Enquanto em 1980 – início da ofensiva
conservadora – havia 8.347 fiéis para cada sacerdote, este número passou para
5.570 em 2010!
Portanto,
enquanto a Igreja no Brasil virou as
costas aos pobres, ordenou mais padres e responsabilizou a Teologia da
Libertação pela perda de fiéis, o que se assistiu foi uma sangria sem
precedentes na história. Até agora não houve qualquer movimento explícito
de reflexão sobre esta questão crucial por parte da hierarquia católica no
Brasil. O que tem acontecido, em parte por conta do fiasco, em parte pela
liderança do Papa Francisco, é um estremecimento da aliança entre os moderados,
que comandam a Conferência Nacional dos Bispos do Brasil (CNBB) e os grupos
conservadores e carismáticos. Há sinais, ainda tímidos, de uma reconstrução da
aliança entre os moderados e os progressistas, herdeiros da Teologia da
Libertação.
____________________
[1] Neri,
Marcelo.

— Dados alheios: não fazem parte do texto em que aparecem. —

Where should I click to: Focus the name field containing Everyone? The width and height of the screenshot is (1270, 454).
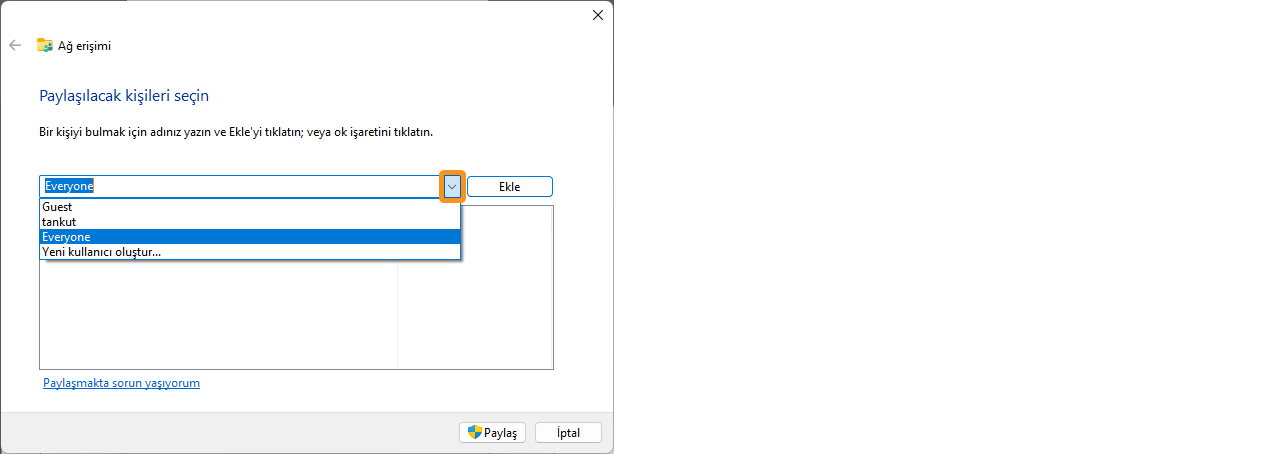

Coordenador. Novo Mapa das
Religiões. Rio de Janeiro, FGV, CPS, 2001. Link: http://www.cps.fgv.br/cps/bd/ rel3/REN_texto_FGV_CPS_Neri. pdf
[2]
Andrade, Paulo Fernando Carneiro de. O
Censo de 2010 e as religiões no Brasil: reflexões teológicas em uma perspectiva
católica, in O Censo e as Religiões no Brasil. Bingemer, Maria Clara
Luccchetti e Andrade, Paulo Fernando Carneiro de, orgs. Rio de Janeiro, 2014.
Editora PUC-Rio e Editora Reflexão. P. 118.